図1 熊野速玉大社とメンフィスを結ぶラインと御浜町、紀宝町、南あわじ市

 榎本武揚と共に戊辰戦争で新政府軍と戦い箱館五稜郭で戦死した土方歳三の出生地は武蔵国で、俳句を読むとき用いた雅号は豊玉(ほうぎょく)で、家紋は左三つ巴です。家督を相続した土方家の家長は「土方隼人(はやと)」と名乗ったようです。「隼人」は名草彦命(長髄彦、海幸彦)と関係があると推定され、「豊玉」は豊玉姫命と関係があると推定されるので、土方氏は丹生氏と関係があると思われます。東京都日野市石田に豪農の土方家があり、新撰組の土方歳三はこの一族の出です。日野市石田とオリンポス山を結ぶライン上に武甲山があり、ラインは大己貴命を祀る琴平神社(秩父市下影森)の近くを通り、丹生氏の宇胡閉の墓と推定される山の神古墳のある小鹿野町を通ります(図2)。このことから、土方歳三は、丹生氏と関係があると推定されます。丹生氏の丹党嫡流中村氏の「中村」と同様に、「土方」を名乗った藤原氏(中臣氏)もあるようです。

図2 日野市石田とオリンポス山を結ぶラインと武甲山、琴平神社(秩父市下影森)、小鹿野町、山の神古墳

 高木氏にも、清和源氏流や美濃衆の高木氏の他に、肥前国発祥の藤原氏流高木氏があります。波多氏には、崇神天皇の代に波多国造となった天韓襲命の後裔がいますが、大和国高市郡波多郷を本貫とする皇別氏族や、渡来系の坂上忌寸を出自とする氏族がいます。羽田家は秦氏の末裔と伝えられています。中臣鎌足が生まれた大和国高市郡発祥の田中氏は田中直の末裔とされます。

 田中氏には、古代豪族の他、蘇我氏、藤原氏、源氏、平氏、橘氏を由来とする氏族がいるようです。天之御中主神、高皇産霊神、神皇産霊神の造化三神を祀るサムハラ神社(大阪市西区)を建立した田中富三郎は、1868年(明治元年)に美作加茂で生まれ、万年筆業界の先駆者で「田中大元堂」を経営し、加茂西小学校に図書館を建設、奨学資金を贈るなど児童育成に貢献し紺綬褒章を授与されています。六甲比命大善神(弁財天・吉祥天瀬織津姫)を祀る六甲比命大善神社(神戸市灘区)は、サムハラ神社奥の宮とサムハラ神社を結ぶライン上にあることが知られていますが、六甲比命大善神社と剣山を結ぶラインの近くに摩耶山や伊弉諾神宮があります。サムハラ神社と剣山を結ぶラインの近くには、観音寺(鳴門市)、井戸寺(徳島市)、焼山寺(名西郡神山町)があります(図3)。
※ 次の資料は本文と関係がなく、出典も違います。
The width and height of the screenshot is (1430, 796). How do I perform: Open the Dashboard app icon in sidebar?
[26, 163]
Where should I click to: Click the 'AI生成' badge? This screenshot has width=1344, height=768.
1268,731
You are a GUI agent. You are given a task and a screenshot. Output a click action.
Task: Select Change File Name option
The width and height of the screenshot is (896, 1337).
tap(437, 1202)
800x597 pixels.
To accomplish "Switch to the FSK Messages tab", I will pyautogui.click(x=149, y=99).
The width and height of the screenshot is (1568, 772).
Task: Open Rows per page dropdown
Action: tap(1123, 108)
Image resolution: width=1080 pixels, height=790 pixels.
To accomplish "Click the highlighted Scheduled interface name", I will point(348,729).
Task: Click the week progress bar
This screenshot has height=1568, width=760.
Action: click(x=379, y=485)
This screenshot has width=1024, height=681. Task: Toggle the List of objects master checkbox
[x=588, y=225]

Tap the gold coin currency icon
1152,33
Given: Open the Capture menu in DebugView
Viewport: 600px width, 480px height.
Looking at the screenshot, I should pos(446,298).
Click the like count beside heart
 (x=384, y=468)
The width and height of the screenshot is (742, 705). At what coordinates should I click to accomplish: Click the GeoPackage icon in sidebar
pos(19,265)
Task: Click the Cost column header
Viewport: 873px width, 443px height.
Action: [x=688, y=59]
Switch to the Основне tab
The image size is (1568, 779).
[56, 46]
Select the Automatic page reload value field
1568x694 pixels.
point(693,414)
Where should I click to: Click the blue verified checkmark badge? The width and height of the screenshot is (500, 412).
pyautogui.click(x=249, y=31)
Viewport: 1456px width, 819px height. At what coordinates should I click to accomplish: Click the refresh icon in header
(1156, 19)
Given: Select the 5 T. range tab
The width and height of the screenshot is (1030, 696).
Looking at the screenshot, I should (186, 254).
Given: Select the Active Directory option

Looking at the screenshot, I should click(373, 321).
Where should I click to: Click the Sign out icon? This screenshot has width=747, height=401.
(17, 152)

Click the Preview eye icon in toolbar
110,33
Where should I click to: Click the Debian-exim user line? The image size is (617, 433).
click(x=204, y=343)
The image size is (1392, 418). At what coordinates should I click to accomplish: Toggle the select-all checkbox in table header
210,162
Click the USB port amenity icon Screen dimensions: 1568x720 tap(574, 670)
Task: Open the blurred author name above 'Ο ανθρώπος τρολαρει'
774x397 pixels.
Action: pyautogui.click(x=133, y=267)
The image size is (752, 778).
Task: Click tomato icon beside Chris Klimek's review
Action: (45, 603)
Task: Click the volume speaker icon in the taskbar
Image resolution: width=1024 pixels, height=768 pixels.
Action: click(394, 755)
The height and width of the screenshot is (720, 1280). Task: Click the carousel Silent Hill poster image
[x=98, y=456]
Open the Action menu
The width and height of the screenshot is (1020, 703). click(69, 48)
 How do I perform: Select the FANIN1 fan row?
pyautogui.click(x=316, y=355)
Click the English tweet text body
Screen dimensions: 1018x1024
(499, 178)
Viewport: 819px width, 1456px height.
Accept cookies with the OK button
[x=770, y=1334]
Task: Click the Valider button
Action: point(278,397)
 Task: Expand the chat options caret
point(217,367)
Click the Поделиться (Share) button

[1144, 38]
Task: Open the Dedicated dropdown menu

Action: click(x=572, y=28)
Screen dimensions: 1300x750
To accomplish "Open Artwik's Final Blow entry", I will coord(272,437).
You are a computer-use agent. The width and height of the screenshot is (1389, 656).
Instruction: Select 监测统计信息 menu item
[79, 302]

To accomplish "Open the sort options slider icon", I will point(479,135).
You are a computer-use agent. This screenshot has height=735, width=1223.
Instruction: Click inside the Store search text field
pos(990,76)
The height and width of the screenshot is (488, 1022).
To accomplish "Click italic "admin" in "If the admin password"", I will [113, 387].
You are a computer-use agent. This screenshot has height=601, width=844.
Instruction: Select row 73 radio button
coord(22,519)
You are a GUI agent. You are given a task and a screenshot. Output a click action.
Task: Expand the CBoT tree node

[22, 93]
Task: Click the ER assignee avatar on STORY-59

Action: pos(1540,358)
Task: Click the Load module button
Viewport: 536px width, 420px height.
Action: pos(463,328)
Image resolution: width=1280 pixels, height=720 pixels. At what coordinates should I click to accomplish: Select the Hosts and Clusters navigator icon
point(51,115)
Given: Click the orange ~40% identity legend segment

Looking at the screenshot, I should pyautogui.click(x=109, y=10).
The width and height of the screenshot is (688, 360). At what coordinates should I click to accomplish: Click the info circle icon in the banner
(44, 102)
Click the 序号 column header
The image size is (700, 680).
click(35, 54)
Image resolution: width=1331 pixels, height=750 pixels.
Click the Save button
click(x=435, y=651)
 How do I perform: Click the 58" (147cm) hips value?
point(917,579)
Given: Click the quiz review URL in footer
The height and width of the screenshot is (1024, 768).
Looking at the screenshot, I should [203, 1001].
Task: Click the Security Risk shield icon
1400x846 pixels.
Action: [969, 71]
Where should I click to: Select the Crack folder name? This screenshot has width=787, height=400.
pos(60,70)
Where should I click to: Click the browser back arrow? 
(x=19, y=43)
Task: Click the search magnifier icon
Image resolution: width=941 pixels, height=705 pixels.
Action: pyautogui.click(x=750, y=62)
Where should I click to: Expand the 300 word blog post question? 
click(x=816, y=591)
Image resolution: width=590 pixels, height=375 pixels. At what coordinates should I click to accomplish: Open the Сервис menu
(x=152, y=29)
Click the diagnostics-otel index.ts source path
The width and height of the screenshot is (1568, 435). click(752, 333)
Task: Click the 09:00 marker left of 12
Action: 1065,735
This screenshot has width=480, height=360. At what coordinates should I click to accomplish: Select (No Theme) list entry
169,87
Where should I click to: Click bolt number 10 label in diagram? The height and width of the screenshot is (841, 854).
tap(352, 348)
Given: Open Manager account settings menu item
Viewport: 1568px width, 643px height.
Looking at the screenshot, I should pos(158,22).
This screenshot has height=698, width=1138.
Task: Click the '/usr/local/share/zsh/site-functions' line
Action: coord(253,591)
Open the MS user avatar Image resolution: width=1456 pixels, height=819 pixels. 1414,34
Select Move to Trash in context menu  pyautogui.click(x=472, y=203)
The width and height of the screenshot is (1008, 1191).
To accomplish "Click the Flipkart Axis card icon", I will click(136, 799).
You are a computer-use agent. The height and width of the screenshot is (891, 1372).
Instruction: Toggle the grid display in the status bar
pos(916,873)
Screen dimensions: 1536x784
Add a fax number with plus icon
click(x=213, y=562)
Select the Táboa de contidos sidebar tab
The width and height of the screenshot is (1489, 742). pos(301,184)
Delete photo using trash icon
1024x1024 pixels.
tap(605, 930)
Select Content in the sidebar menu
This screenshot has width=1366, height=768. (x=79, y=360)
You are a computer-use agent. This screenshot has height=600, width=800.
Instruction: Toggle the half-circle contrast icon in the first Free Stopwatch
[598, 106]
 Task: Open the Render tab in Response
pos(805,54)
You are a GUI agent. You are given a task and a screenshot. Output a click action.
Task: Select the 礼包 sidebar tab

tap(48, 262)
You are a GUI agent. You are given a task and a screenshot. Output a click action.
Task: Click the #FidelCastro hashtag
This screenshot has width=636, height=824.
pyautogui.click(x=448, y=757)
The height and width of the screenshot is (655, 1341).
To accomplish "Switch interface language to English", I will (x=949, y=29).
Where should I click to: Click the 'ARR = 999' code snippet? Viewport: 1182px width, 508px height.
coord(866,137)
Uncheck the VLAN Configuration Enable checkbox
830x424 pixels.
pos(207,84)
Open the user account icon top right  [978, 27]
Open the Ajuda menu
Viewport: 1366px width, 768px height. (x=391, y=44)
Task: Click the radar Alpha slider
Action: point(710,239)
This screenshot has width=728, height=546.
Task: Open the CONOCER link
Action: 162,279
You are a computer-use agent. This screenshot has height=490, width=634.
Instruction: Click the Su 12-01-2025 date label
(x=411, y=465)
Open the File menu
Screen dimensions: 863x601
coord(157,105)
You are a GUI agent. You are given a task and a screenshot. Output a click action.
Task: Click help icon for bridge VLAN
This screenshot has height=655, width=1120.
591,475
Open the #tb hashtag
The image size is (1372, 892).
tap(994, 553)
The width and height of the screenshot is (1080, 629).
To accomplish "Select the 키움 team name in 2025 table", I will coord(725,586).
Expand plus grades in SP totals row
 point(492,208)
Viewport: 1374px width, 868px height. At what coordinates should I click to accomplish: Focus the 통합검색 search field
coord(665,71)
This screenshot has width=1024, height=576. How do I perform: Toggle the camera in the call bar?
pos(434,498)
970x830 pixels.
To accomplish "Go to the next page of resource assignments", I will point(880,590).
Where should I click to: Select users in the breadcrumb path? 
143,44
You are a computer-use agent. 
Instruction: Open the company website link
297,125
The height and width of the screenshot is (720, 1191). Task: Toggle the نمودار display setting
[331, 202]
図3 サムハラ神社奥の宮とサムハラ神社を結ぶラインと六甲比命大善神社

 宇治姓の由来は、宇治連、宇治宿禰、宇治朝臣、宇治真人等の子孫の他、藤原氏の秀郷流などにもみられるようです。『新撰姓氏録』の山城国神別には、天神に阿刀宿禰、阿刀連、熊野連、宇治宿禰など、天孫に土師宿禰、出雲臣、尾張連などが記されています1)。宇治姓は、岡山県では、瀬戸内市山手や津山市宇野に比較的多くあり、加茂町宇野や、黒媛の里のある新野山形は、日前神宮・國懸神宮とオリンポス山を結ぶラインの近くにあります(図4)。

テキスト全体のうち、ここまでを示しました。